All of this may have been intellectually and ideologically correct--certainly it was hard for these veterans to accept King's notion of interracial redemption through suffering. But whatever its validity, it succeeded in destroying the organization and helped to provoke a backlash that curbed the effectiveness of the civil rights movement. Carson's account shows the folly of rhetoric when it is unaccompanied by the work of organizing, of creating support. "During the final year of SNCC's existence, staff members became increasingly dogmatic and isolated. Formerly controversial ideas became cant and posturing. SNCC's demise as a national organization merely confirmed the earlier death of its singular spirit and of the black struggles that had produced that spirit."

SNCC'S ANALYSIS of American society should have warned it of one more danger with increasing militance. Our government places sharp limits on dissent; when a person passes those limits without the support of huge numbers, he is doomed. From the moment that Black Power became the SNCC byword, phones were tapped, arrests were made, leaders shot. As one FBI memorandum about the organization concluded, "You are urged to take an enthusiastic and imaginative approach to this new counterintelligence endeavor and the Bureau will be pleased to entertain any suggestions or techniques you may recommend." Obviously, fear of repression should not place absolute limits on militance; the calculating radical, however, will wait until he has the support to challenge the state, not be snuffed out by it.

Persuader is one role the militant wing of almost every American movement for social change has played. The existence of a credible radical organization will scare the country enough, or so the theory goes, that the more moderate demands of the movement will win acceptance. But being wild-eyed can only be valuable in this way if there is a consensus of less radical but equally committed organizers pressing for demands. Without that support, the militant will inevitably end up like SNCC--out on a ledge where they are vulnerable to the police and the populace.

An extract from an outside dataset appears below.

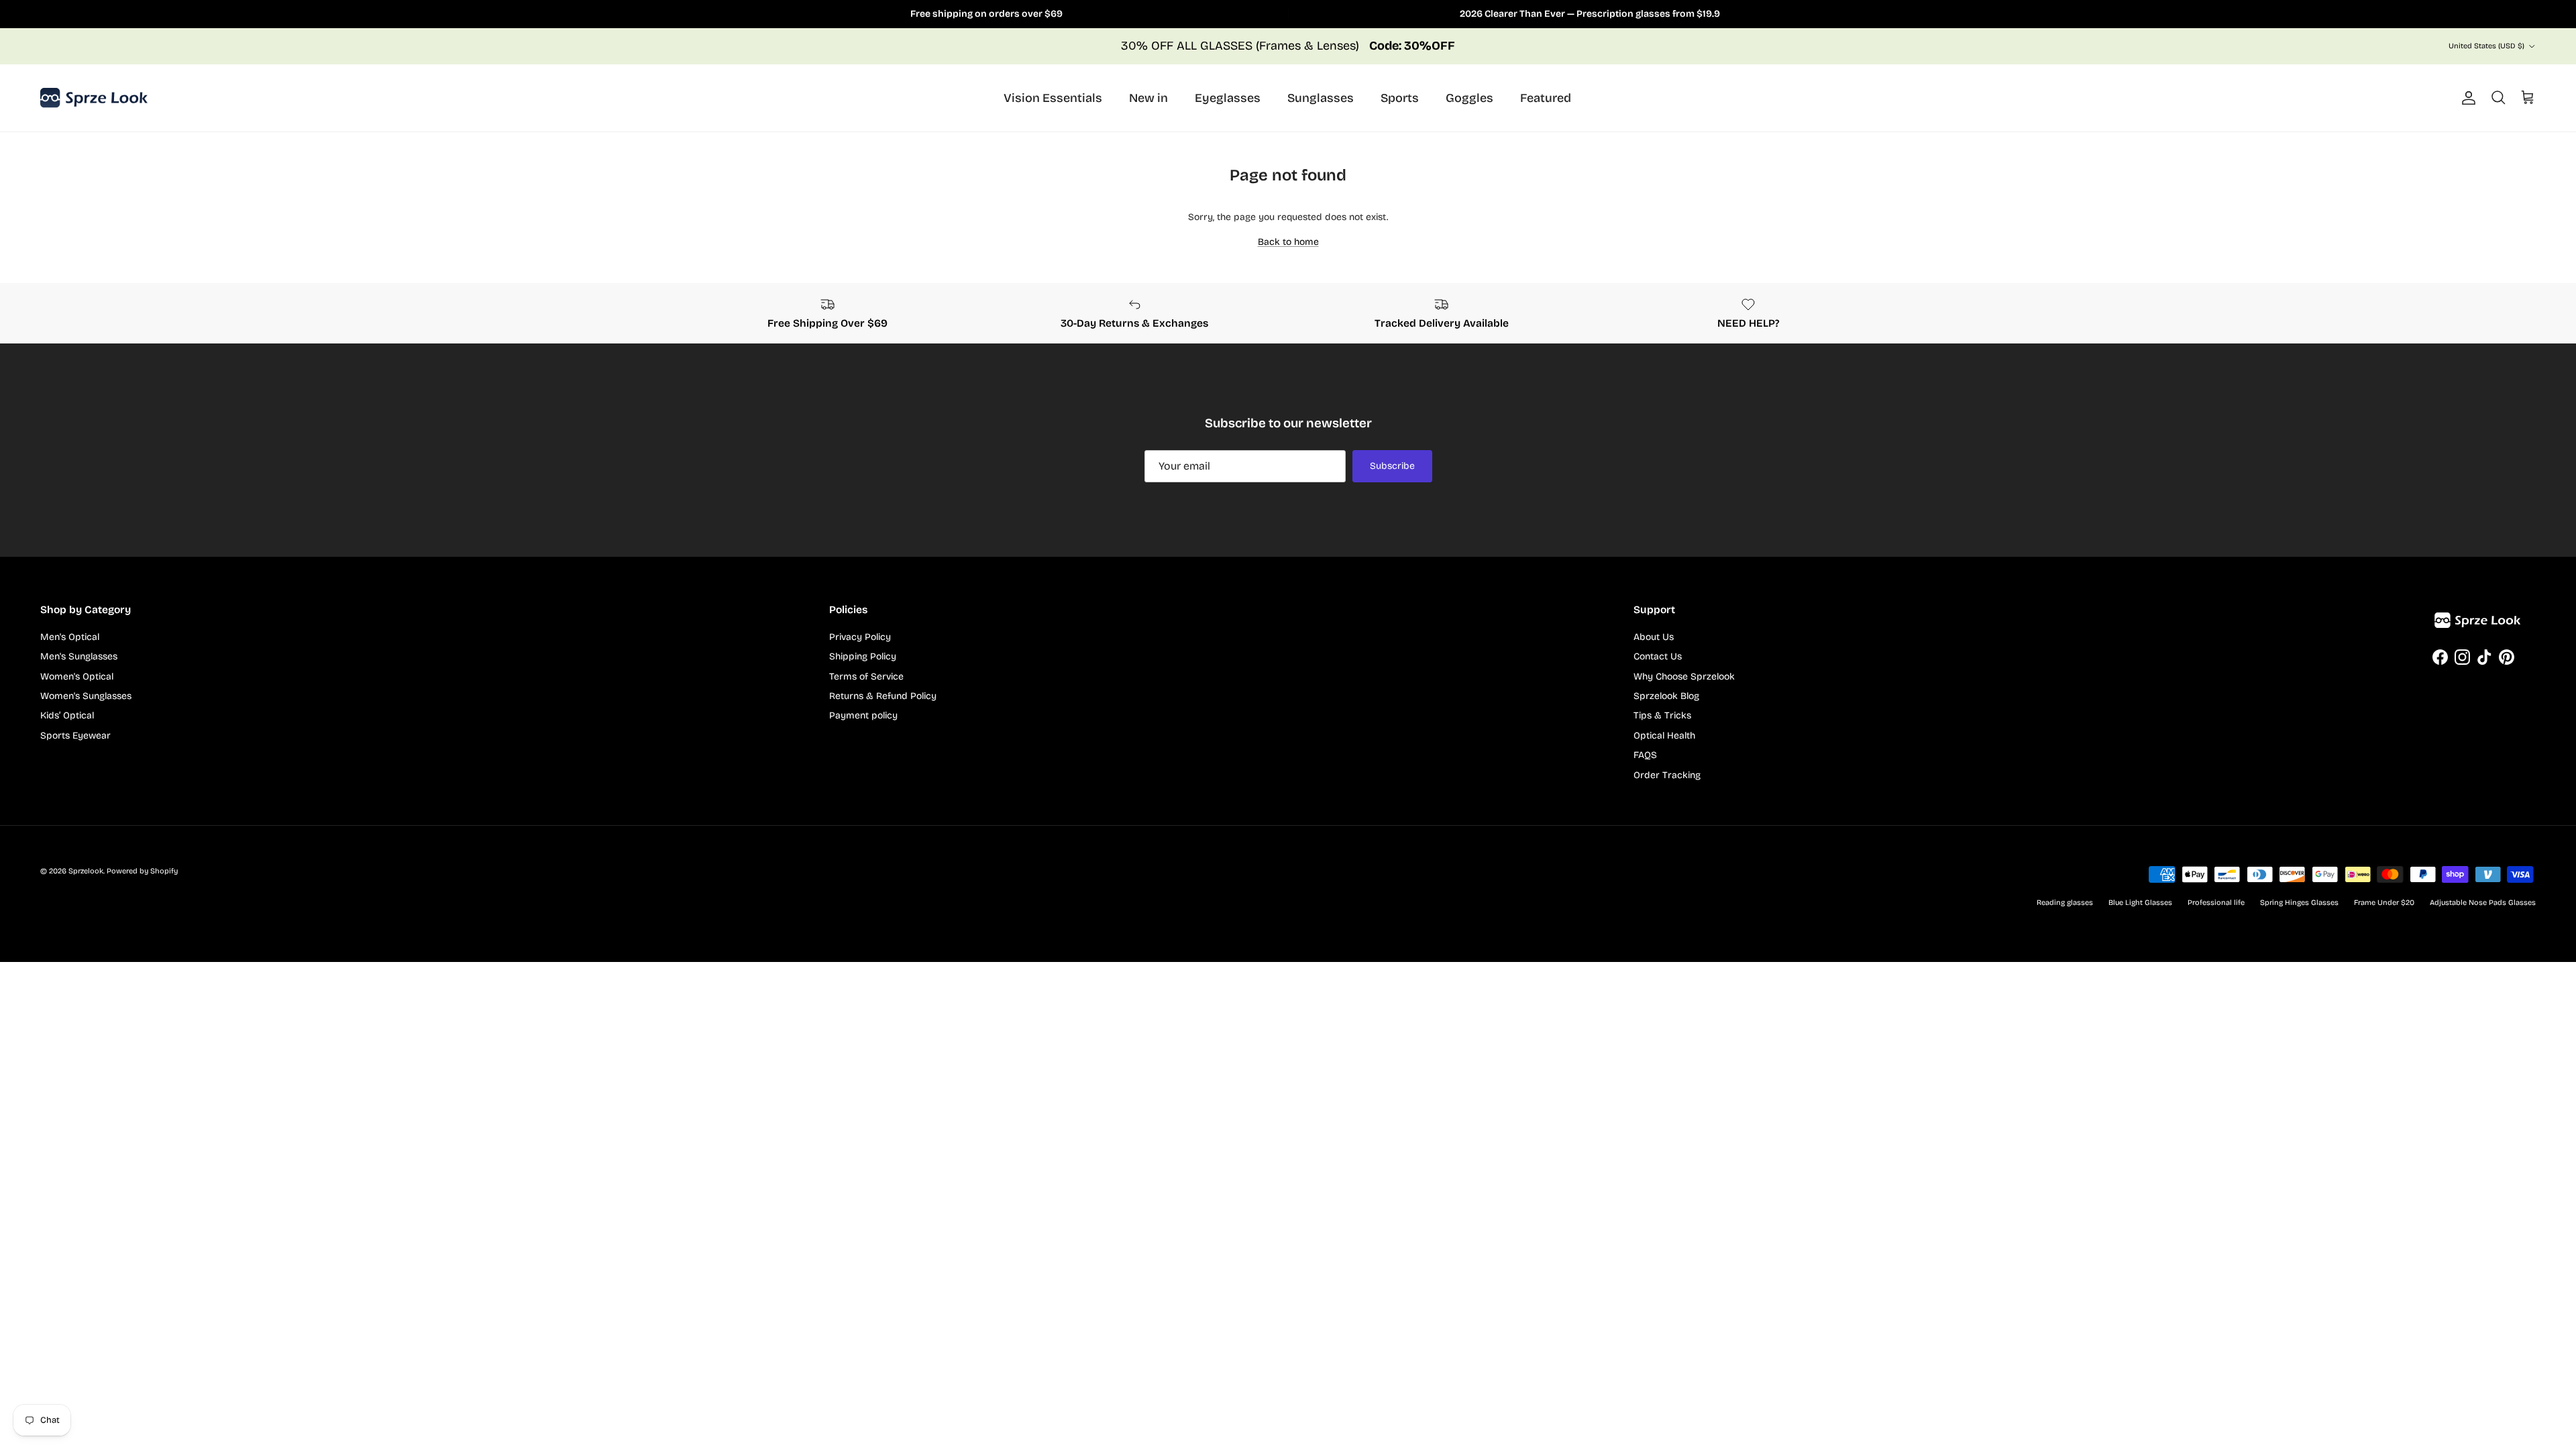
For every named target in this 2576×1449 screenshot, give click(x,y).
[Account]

In short, the message of In Struggle is that it is no shame to be a little impure ideologically if you're also being effective. Change takes time, and the building of support is not easy and fast.

* * *

Greensboro, N.C., 1981--The problems haven't gone away. The Klan is larger and richer than ever and they have proven that they can get away with murder. The enemies are becoming visible again--the radical right, an administration determined to oppress the Third World, the neo-conservatives. Again this country will have to be set straight. But it won't be done with hate, and the rhetoric of humanity will be more effective than the rhetoric of revolution. A new movement can begin to build, must begin to build, to continue where SNCC derailed. With any luck, it will be a movement that sings.